In 2013, he took part in the show Mozart, l'opéra rock Le Concert, and toured twice in Eastern Europe (Russia and Ukraine), in February and October. The tour continued in France, Switzerland and Belgium from September 2014, accompanied by a symphony orchestra from Kyiv. In 2017, the show returned to Eastern Europe, with performances in Russia and Ukraine.

Loconte also served as a member of the French jury for the Eurovision Song Contest 2013.

He later expanded his international presence through tours in Asia, continuing to portray Mozart. In 2016, he toured South Korea with the production. In January 2018, he made his Chinese debut with 24 sold-out performances at Shanghai Culture Square. From December 2018 to March 2019, he took part in a larger-scale Chinese tour with 77 performances, attracting a total audience of 112,750. In 2024, he toured more than 20 Chinese cities.

From September 16, 2016 to January 8, 2017, Loconte played the role of Monsieur Loyal in Jean-Jacques Thibaud's musical Timéo, directed by Alex Goude, at Casino de Paris.

Loconte has remained active in musical theatre concerts and shows across Europe and Asia. He performed in the French Musical Gala Concert in Shanghai in 2017, and in its international tour in 2023. He has taken part in Les Retrouvailles in France since 2022. He performed in Les Comédies Musicales – Le Concert in 2023 and 2024. In 2026, he returned to the production as a special guest for two performances at the Cirque d'Hiver in Paris.

==Art Decade==

On 25 April 2025, Loconte released his debut solo studio album, Art Decade.

Produced by French musician Éric Serra, who is a frequent collaborator with director Luc Besson, the album consists of 10 tracks with a runtime of approximately 38 minutes. The album incorporates elements of rock, new wave and post-punk, with vocals in French, Italian and English. The album is named after the first rock band Loconte joined, and includes a selection of rock songs written since his youth, centered on the theme of self-liberation. Its lead single, "RDV au pont", also produced by Serra, was released on 7 February 2025.

==Solo and duo concerts==

- 2015: Baby Blues – Spiritual Rock Experience (France)
- 2016: 'La folie des Deux Hommes' Duo Concert (South Korea)
- 2017: Just Between You and Me (South Korea)
- 2017: Mikelangelo Loconte & Florent Mothe Duo Concert (China)
- 2018: In Time Mikelangelo Loconte & Florent Mothe Duo Concert (Russia)
- 2018:'Mood For Love' Mikelangelo Loconte & Florent Mothe Duo Concert (China)
- 2018: 'Underneath' Mikelangelo Loconte & Florent Mothe Duo Concert (China)
- 2019: Neverland (China) – his first solo concert in China, where VIP tickets sold out in 40 seconds
- 2024: 'Art Decade' Live Concert (China) – sold out in 3 minutes

==Charity events==
Loconte regularly takes part in musical charity events (often in aid of children), such as Une Nuit à Makala with numerous artists. In 2013, he recorded the charity single "Je reprends ma route" for the association Les Voix de l'Enfant.

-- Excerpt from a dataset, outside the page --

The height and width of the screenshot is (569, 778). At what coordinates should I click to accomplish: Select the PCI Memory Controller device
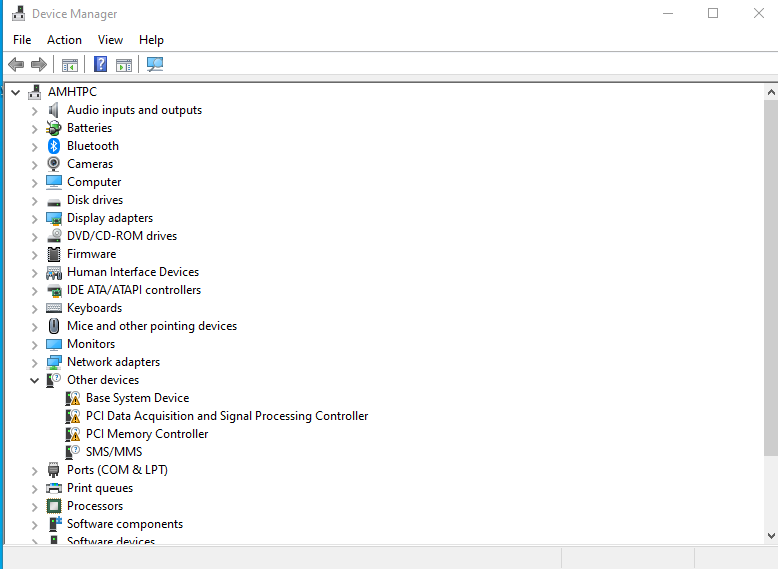tap(147, 434)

He participated in Les grandes voix des comédies musicales chantent pour les enfants hospitalisés alongside Renaud Hantson, Pablo Villafranca and Lââm, with the single "Un faux départ". He also took part in La Nuit des Hits in aid of the association Enfant Star et Match.

He also participated in the children's music project Dolly Bibble, performing the song "Life is Love".

Loconte is an ambassador of the Organisation for the Prevention of Blindness (OPC).

==Jewelry with ClioBlue==
Loconte collaborated with French jewelry brand Clio Blue to design the "Mikelangelo Collection", which includes rings, necklaces, earrings, a brooch and a leather cuff, with several pieces incorporating his "Art Symbol" motif.